What encoding is used?

Sun Apr 13 04:46:59 PDT 2014

Hi *,

On Sun, Apr 13, 2014 at 12:32 AM, julien2412 <serval2412 at yahoo.fr> wrote:
> Hello,
>
> The use of cppcheck-htmlreport to convert raw cppcheck reports errors to
> html fails for some files because of the encodings.
> [...]
> Here's the list of files which give this problem:
> ./hwpfilter/source/hcode.cxx
> [...]
> ./hwpfilter/source/hinfo.cxx
>
> I gave a try to ./hwpfilter/source/hinfo.cxx
> Initial view on vi (Debian testing x86-64, French)

vim just tries the ones in fileencodings when trying to guess a
charset, on my system it is fileencodings=ucs-bom,utf-8,default,latin1
- where latin1 basically is catch-all (works to load anytime, but of
course won't do any good with the file's content :-))

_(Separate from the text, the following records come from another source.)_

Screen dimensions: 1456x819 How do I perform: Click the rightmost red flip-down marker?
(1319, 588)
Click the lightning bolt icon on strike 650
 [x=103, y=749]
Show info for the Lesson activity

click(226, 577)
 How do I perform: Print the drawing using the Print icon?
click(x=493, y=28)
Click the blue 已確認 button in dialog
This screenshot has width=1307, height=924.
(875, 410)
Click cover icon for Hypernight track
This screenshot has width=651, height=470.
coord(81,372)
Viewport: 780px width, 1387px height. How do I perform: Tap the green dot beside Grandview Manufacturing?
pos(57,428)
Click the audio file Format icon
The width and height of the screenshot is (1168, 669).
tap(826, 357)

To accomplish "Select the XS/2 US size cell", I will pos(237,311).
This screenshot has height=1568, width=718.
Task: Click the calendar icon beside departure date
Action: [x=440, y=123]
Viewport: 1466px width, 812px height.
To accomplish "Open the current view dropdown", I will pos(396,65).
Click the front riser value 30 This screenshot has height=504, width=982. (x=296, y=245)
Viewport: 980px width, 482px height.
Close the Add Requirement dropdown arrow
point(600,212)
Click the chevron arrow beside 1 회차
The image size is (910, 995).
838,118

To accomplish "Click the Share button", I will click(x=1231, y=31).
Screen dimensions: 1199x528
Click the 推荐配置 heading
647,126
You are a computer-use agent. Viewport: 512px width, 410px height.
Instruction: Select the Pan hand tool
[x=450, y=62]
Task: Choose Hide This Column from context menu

So you'll see the result when opened as latin1 (unless you have other
charsets in front of it)

>      56 /**
>      57  * ¹®¼Á¤º¸¸¦ ÀÐ¾îµéÀÌ´Â ÇÔ¼ö ( 128 bytes )
> [...]
> since README from hwpfilter indicates "Hangul Word Processor" and "Korea", I
> gave a try with "iconv -f EUC-KR -t utf8 hwpfilter/source/hinfo.cxx >
> stdout.txt", I retrieved this:
>       56 /**
>      57  * 문서정보를 읽어들이는 함수 ( 128 bytes )
>      58  * 문서정보는 파일인식정보( 30 bytes ) 다음에 위치한 정보이다.
>      59  */
>      60 bool HWPInfo::Read(HWPFile & hwpf)
>
> I gave a try to Google translate which detected the language as Korean
> (hopefully! :-)) and translated this:
> "Function to read the document information"
> which seems ok according to the name of the function.
> Remark : I don't know what means "( 128 bytes )" or "( 30 bytes)", is it a
> pb in conversion?

Nah, that probably just is the length of the datablock that contains
the mentioned info.

> Anyway, would this conversion be ok on these files or might we lose some
> information?

You won't loose information by converting to UTF-8 - UTF-8 is a
superset of all other encodings.

see also 73d3ad1375c2bfc60bda66bbf4bffd14c9842da2 (which was different
cause, though)

> Any idea?

Go for it.

ciao
Christian